I am interested in seeing your data sources.
Thanks for your comments, Joseph. There is nothing rude about disagreeing. On some points, you may be right–but you do, in fairness, have the benefit of more recent research. I wrote this article a year and a half ago, and its claims are based largely on data from a few years ago. All the same, my arguments were informed by the research I did; I didn’t make up anything.
I can’t recover all of the data I used for this article, but here are a few studies that support my general thesis.
Utah’s high prescription drug-abuse: http://www.hsdsa.utah.gov/docs/prescription_drugs_misuse.pdf
Utah leads the nation in youth suicides: http://www.deseretnews.com/article/1,5143,635201873,00.html
Utah’s above-average rape rate: http://www.deseretnews.com/article/1,5143,600125585,00.html
http://lawprofessors.typepad.com/crimprof_blog/2008/09/utah-has-high-r.html
Utah is the “most depressed state” in the country: http://www.deseretnews.com/article/1,5143,695231614,00.html
And I could marshal together a number of other studies to further substantiate my case.
Many of the confounding factors that you mention, like Utah being rural, are mentioned in my note.

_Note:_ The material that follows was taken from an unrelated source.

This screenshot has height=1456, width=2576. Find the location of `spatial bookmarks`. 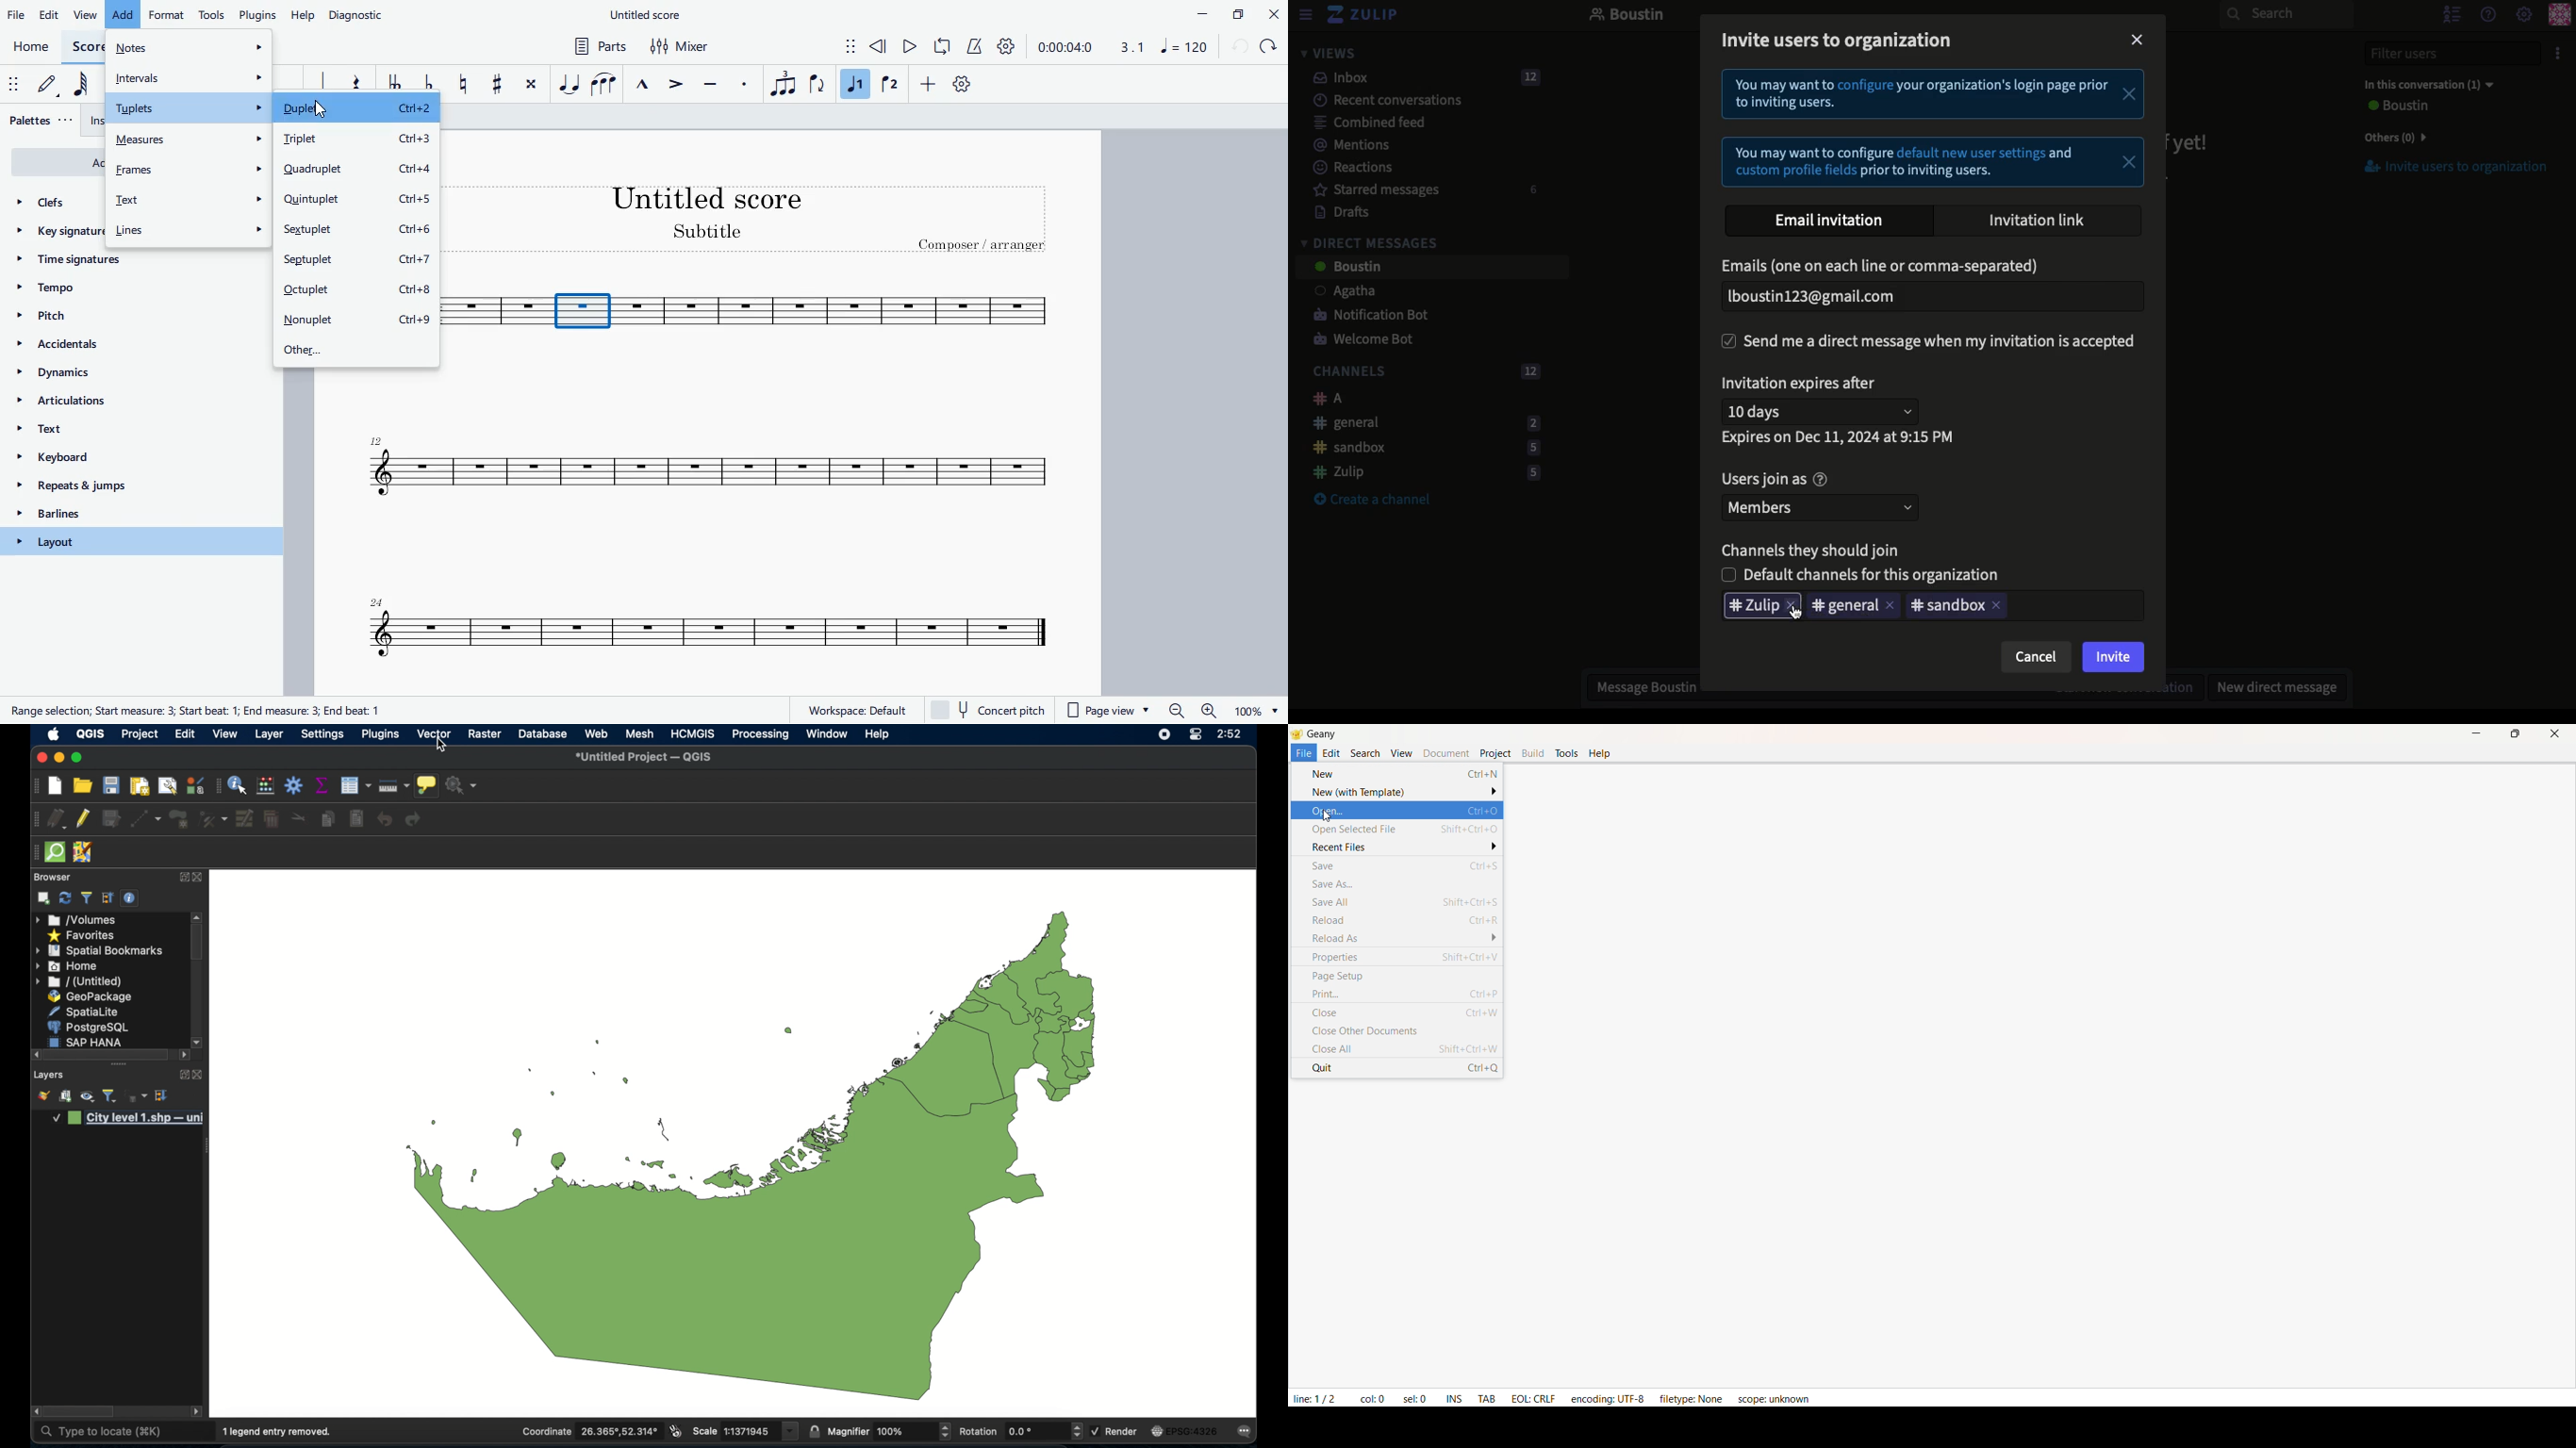

spatial bookmarks is located at coordinates (98, 951). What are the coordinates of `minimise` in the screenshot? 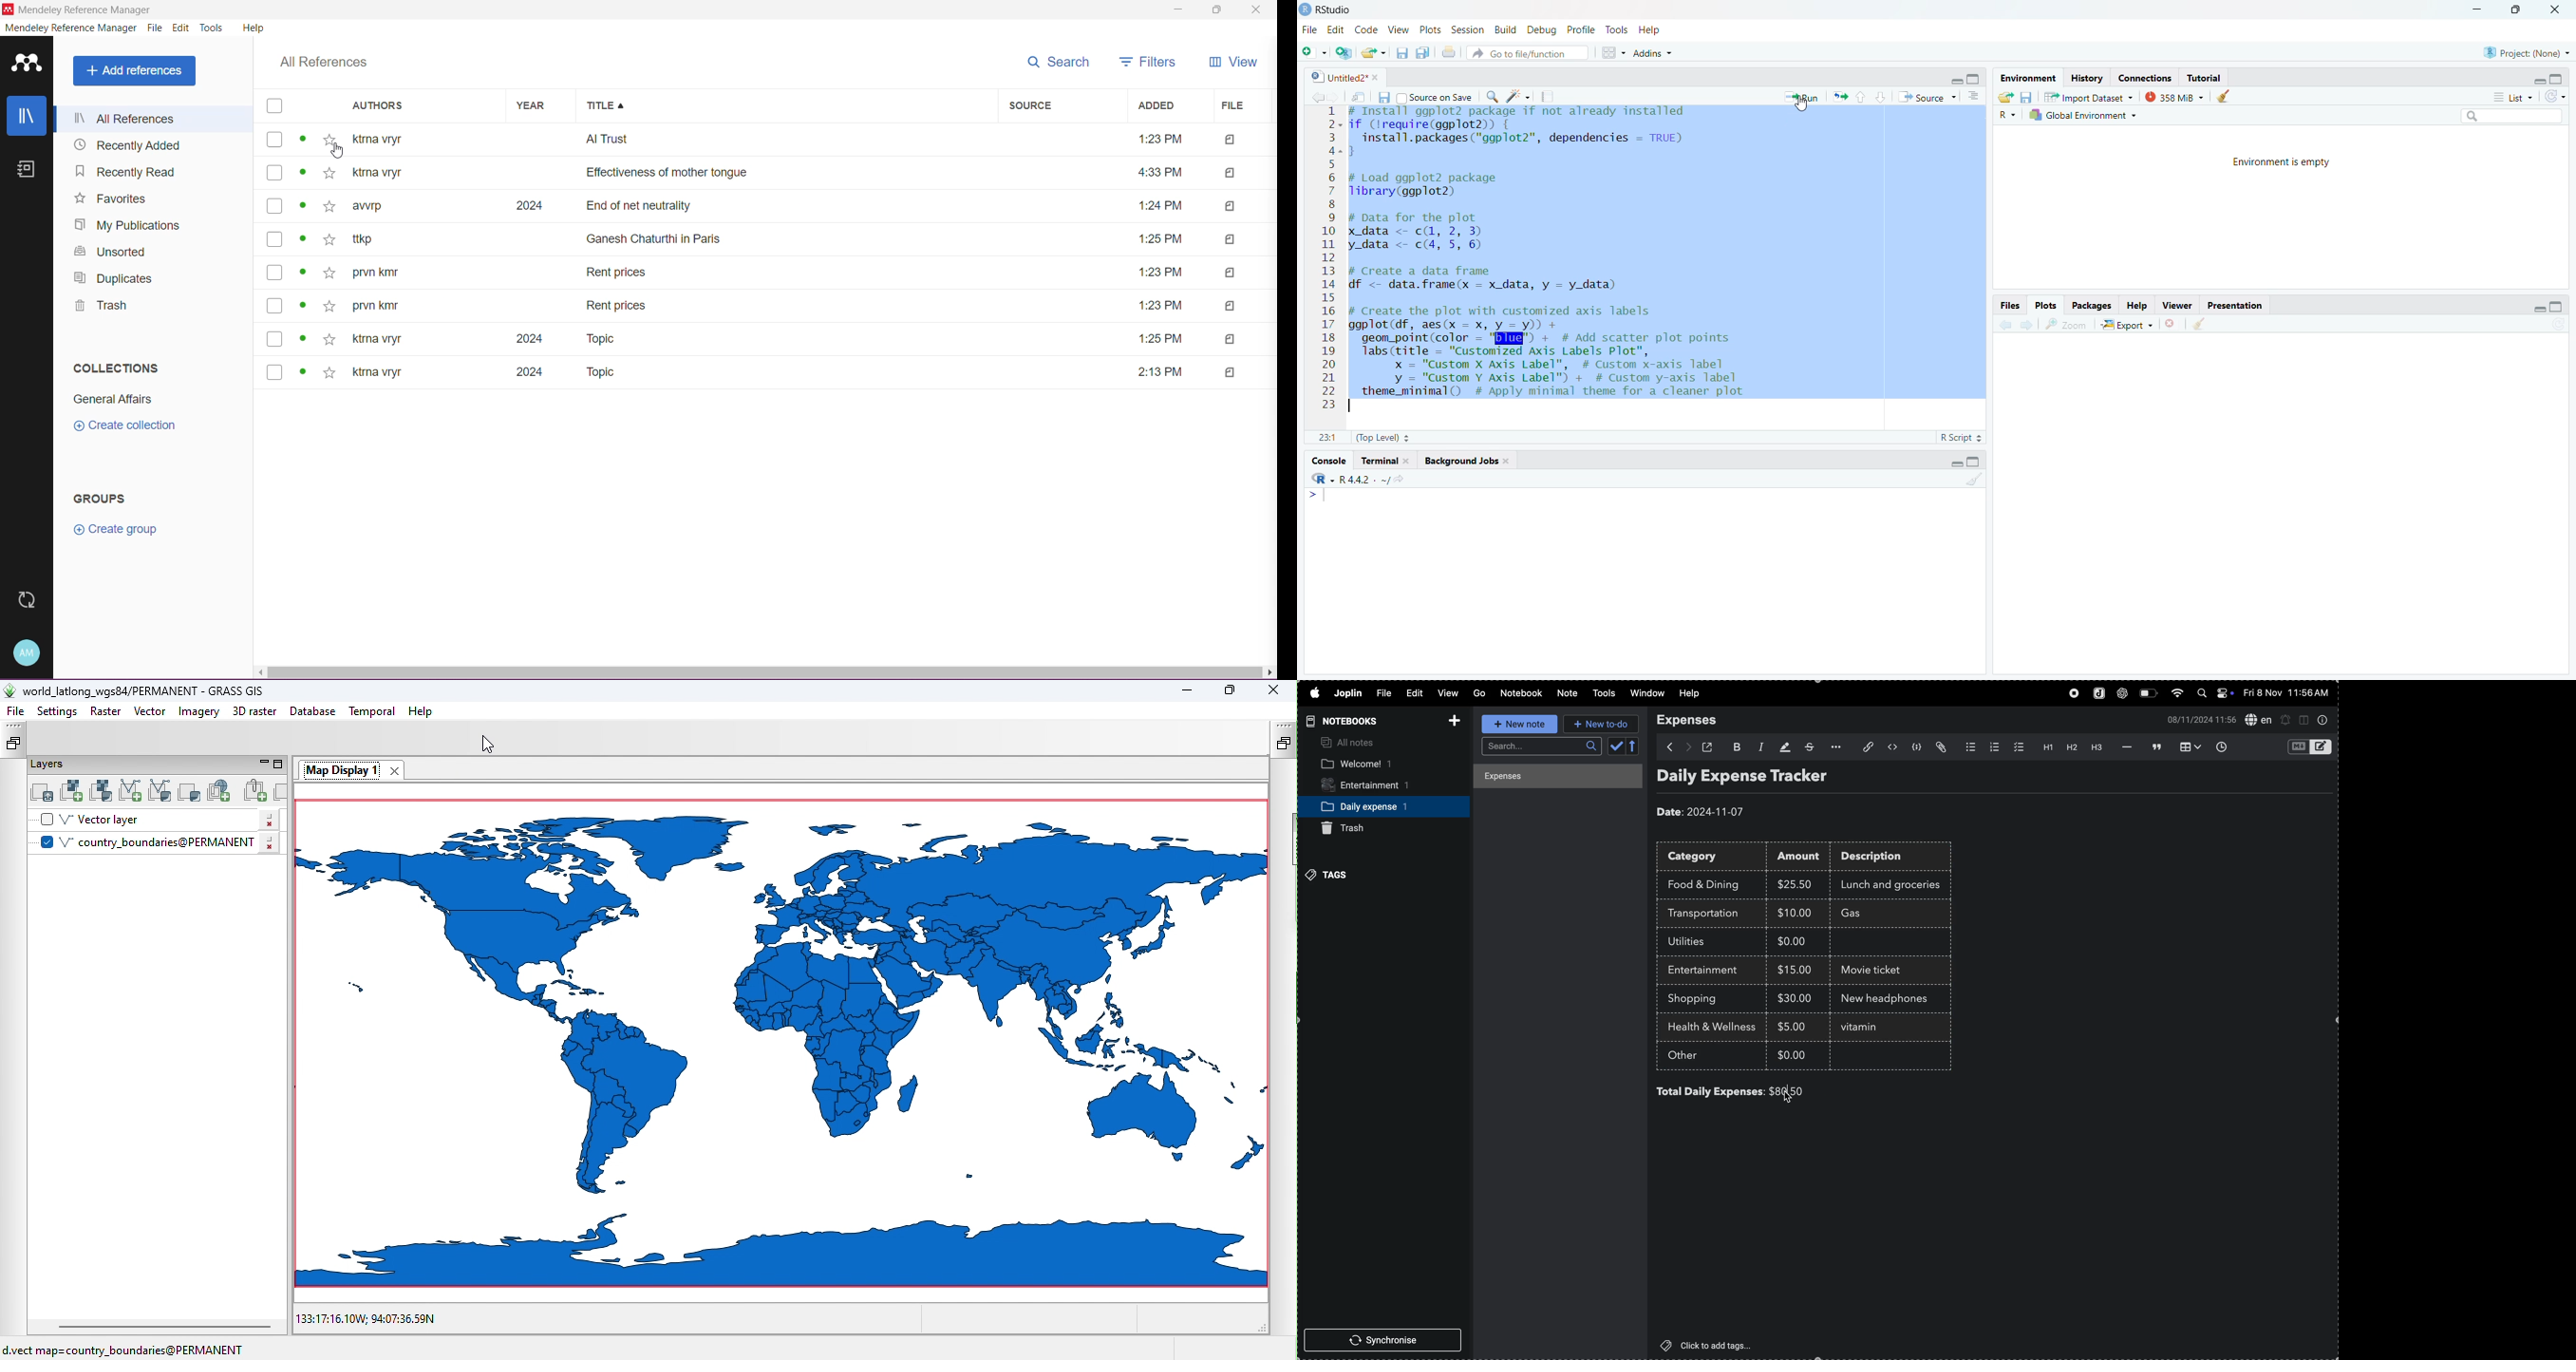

With youth suicide, though, I hadn’t considered the young demographics of Utah. I don’t know to what extent these studies controlled for that as a factor. The Deseret News article about youth suicide that I provided above, though, links Utah’s suicide rates with the rates of depression and mental illness here. You some of your points are worth considering and they’re well taken by me.